Mountain Metro, UCCS reach agreement on campus bus service

Feb. 29, 2016

Jonathan Toman
[email protected]

Mountain Metropolitan Transit and UCCS have come to an agreement regarding the city bus service’s coverage of the campus.

The arrangement comes after Mountain Metro held a meeting on campus Jan. 21 that proposed ceasing bus service to main campus. A group of around 30 students, faculty and staff attended the meeting, with all those who spoke expressing their disagreement with the proposal.

Jim Spice, executive director of Parking and Transportation, characterized the Jan. 21 meeting as the most heavily attended as well as the most vocal of the five meetings Mountain Metro held throughout Colorado Springs to get feedback on the proposed plan.

“Metro was set on a plan, and I think they felt they wouldn’t get much resistance,” Spice said.

That feedback impacted the discussions that followed, Spice said, and the following changes were made.

Highlights of the agreement include:

• No changes will be made to campus bus service until May 1

• On May 1, the campus bus stop for route 39 will move away from main campus and will be located at Eagle Rock Road.

• Also on May 1, the campus bus stop for route 9 will move temporarily to Austin Bluffs Parkway. This change will be in place until mid-September.

• Over the summer, UCCS will construct a new bus stop outside the University Center, in addition to making the roadway in front of the UC one-way, taking away a maximum of eight parking spots. The new stop will go into use starting Sept. 18, and will house route 9.

Senior Spanish major Sara Bonner attended the Jan. 21 meeting, and explained her response to the agreement via email.
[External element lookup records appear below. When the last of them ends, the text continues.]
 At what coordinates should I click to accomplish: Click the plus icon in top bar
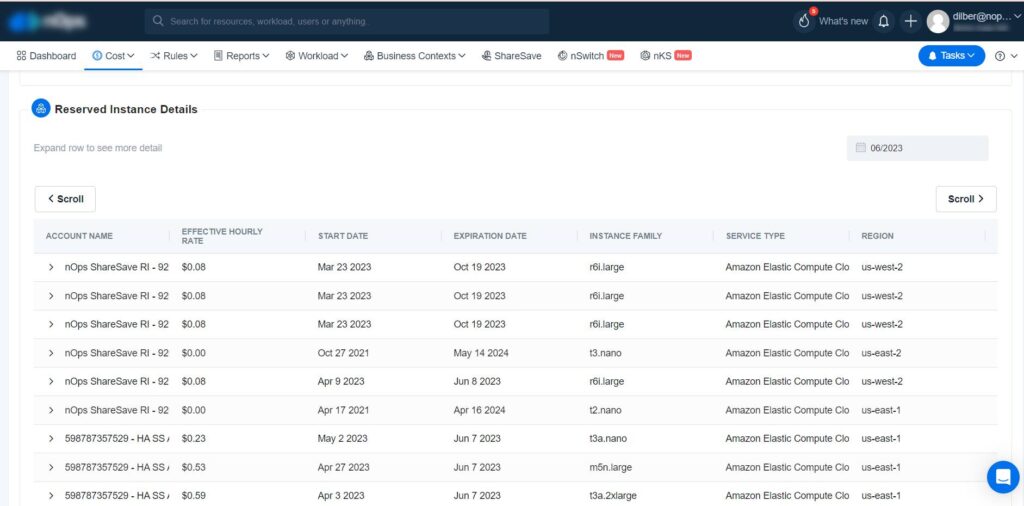pyautogui.click(x=910, y=21)
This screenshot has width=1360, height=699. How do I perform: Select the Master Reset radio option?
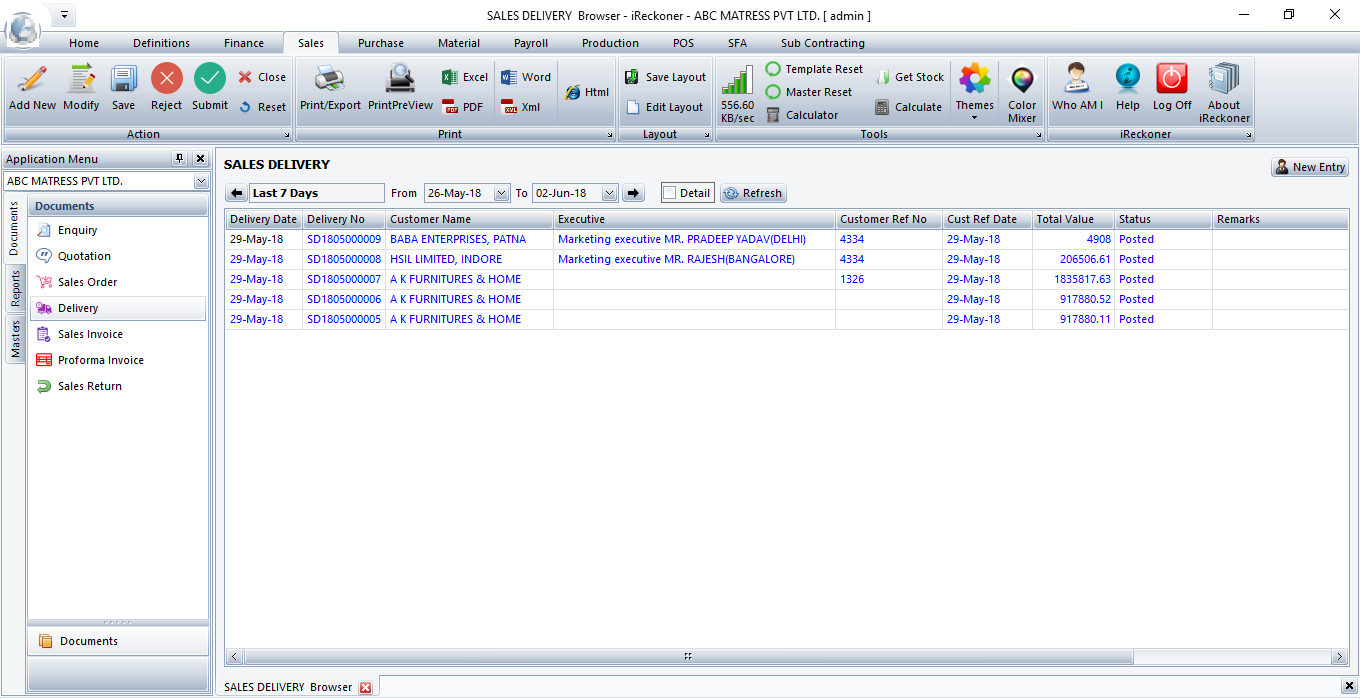click(773, 92)
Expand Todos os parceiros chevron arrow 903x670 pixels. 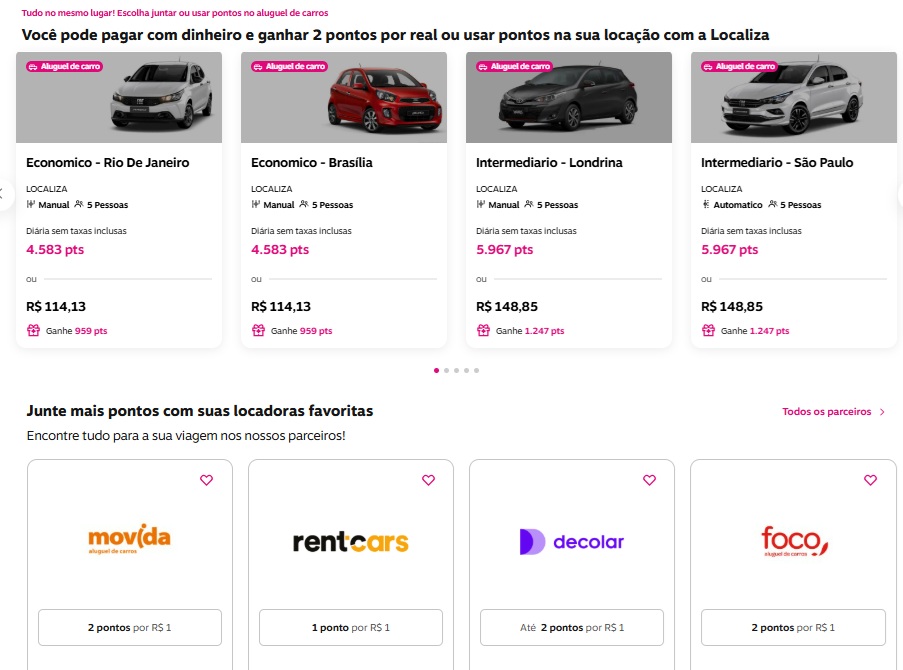[x=882, y=412]
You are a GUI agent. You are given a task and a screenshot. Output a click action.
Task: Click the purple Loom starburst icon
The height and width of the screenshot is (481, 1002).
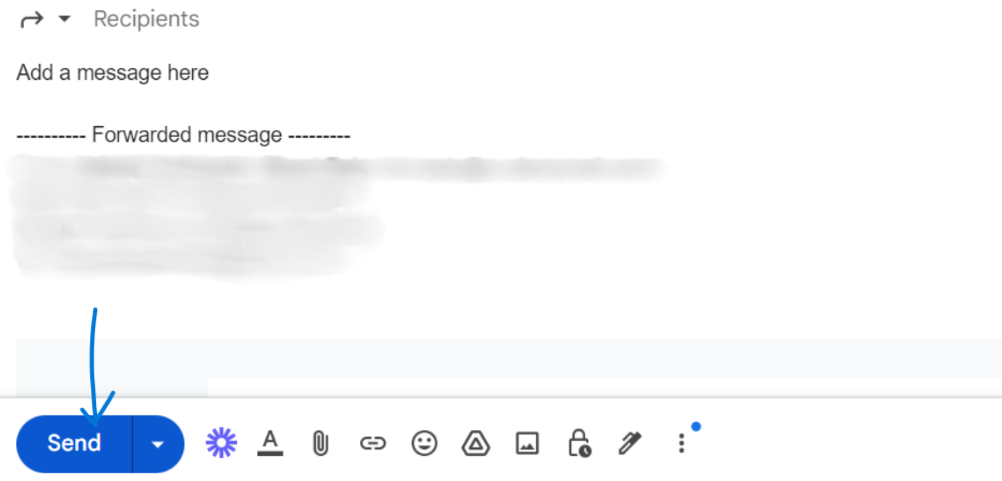(x=221, y=443)
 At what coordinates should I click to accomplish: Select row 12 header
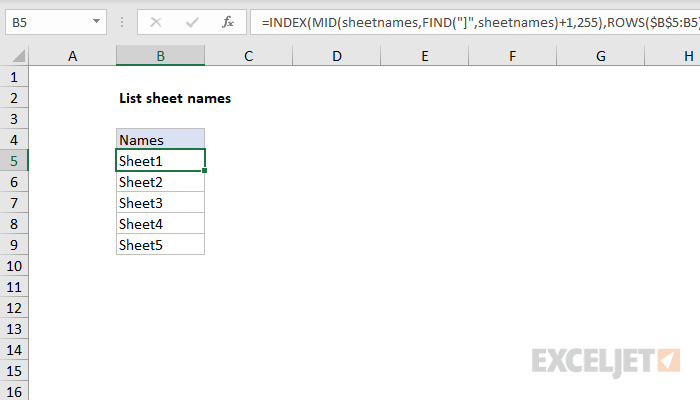click(x=14, y=308)
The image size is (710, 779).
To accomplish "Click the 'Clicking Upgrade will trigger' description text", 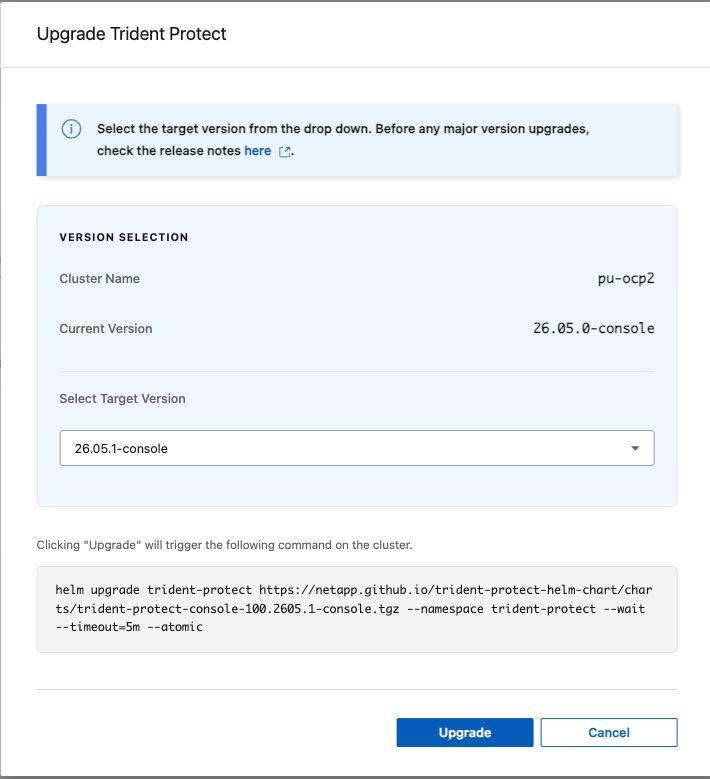I will pyautogui.click(x=225, y=545).
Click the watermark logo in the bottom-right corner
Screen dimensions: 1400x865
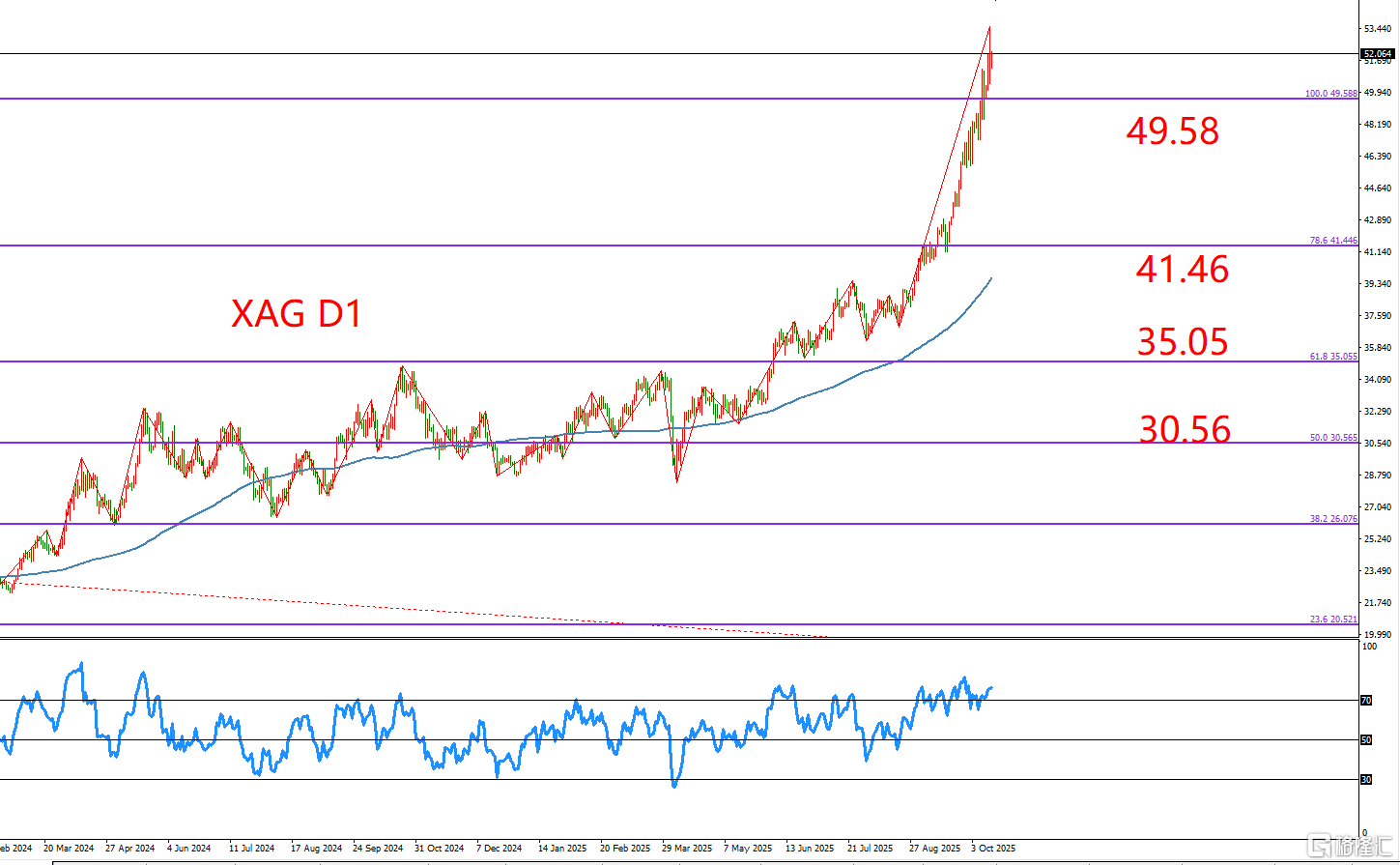click(1347, 846)
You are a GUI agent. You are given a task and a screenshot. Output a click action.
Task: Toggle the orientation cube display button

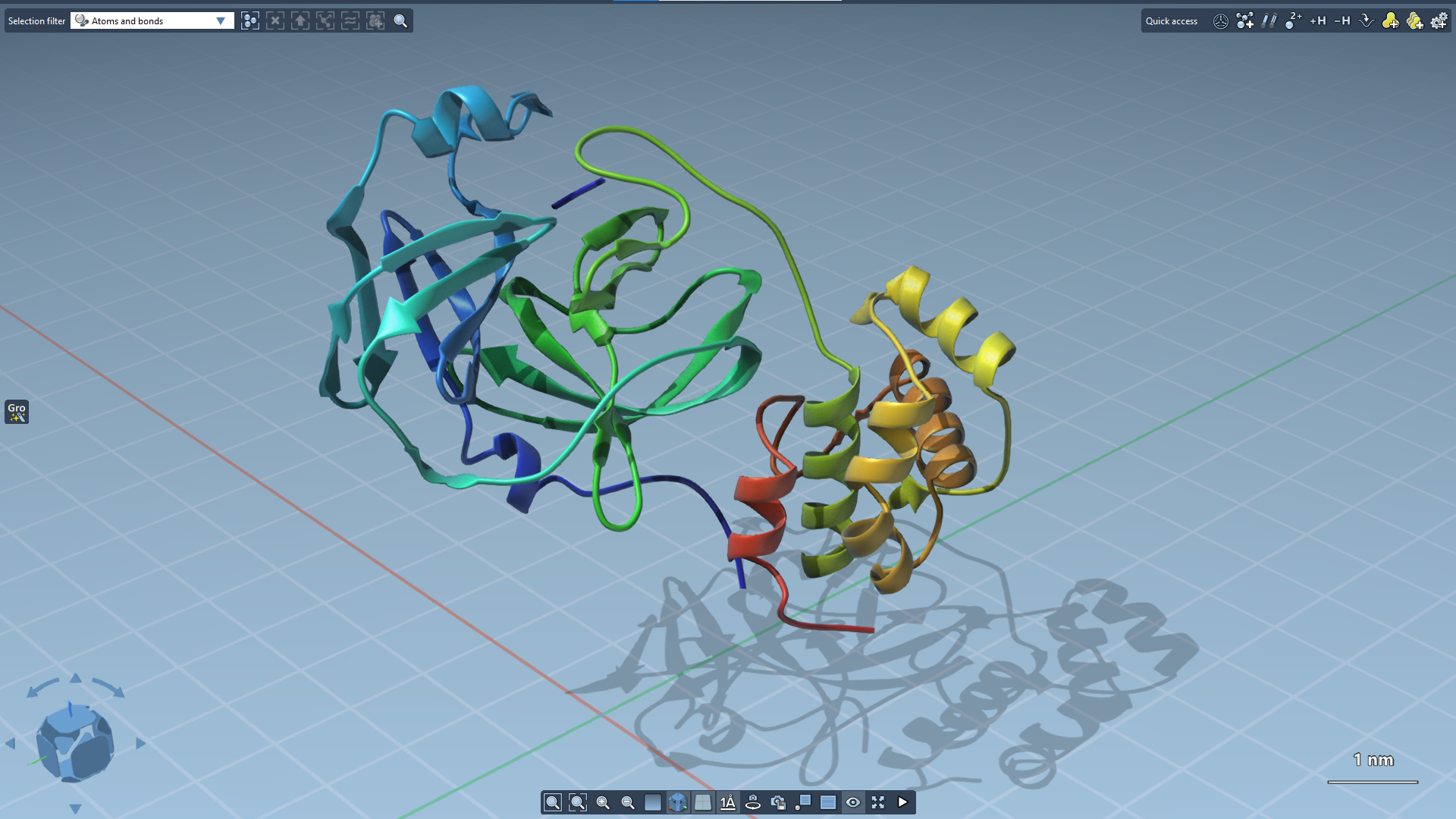pyautogui.click(x=678, y=802)
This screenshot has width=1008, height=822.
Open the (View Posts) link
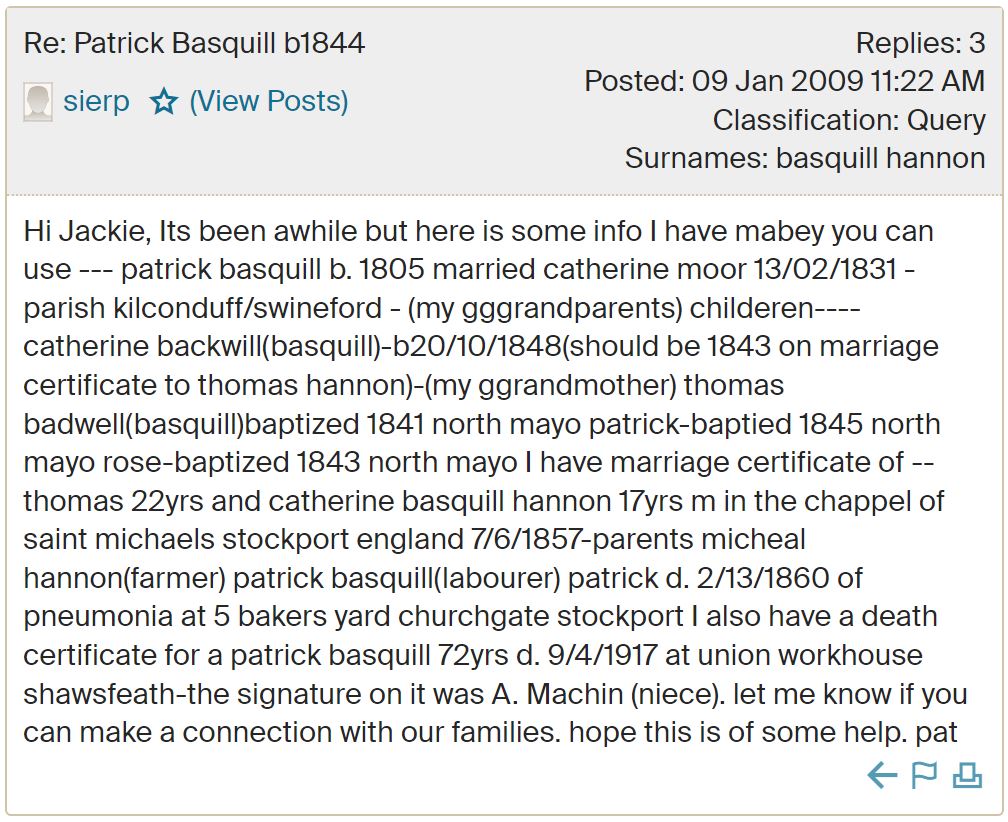268,102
“Honestly, I’m glad the busses are going to campus at all, but this seems to me like this issue still has a long way to go,” Bonner said. “There is a lot of potential to grow bus usage at UCCS, and as a campus dedicated to sustainability and the well-being of its students, we still have work to do on this issue.”

Bonner highlighted the cost of parking passes, the opportunity to access downtown and the goal of increased campus sustainability as reasons to continue to educate students about the opportunities of the bus system.

“I understand where (Mountain Metro) is coming from,” Bonner said. “They don’t know our campus culture or the potential that’s here, so of course from their side it’s a nuisance. It’s our responsibility as to help our fellow students see the value they can get from taking the bus.”

Spice warned that construction of the new stop and the one-way road will create some issues for students on campus over the summer.

“Summer is going to be kind of a mess,” Spice said.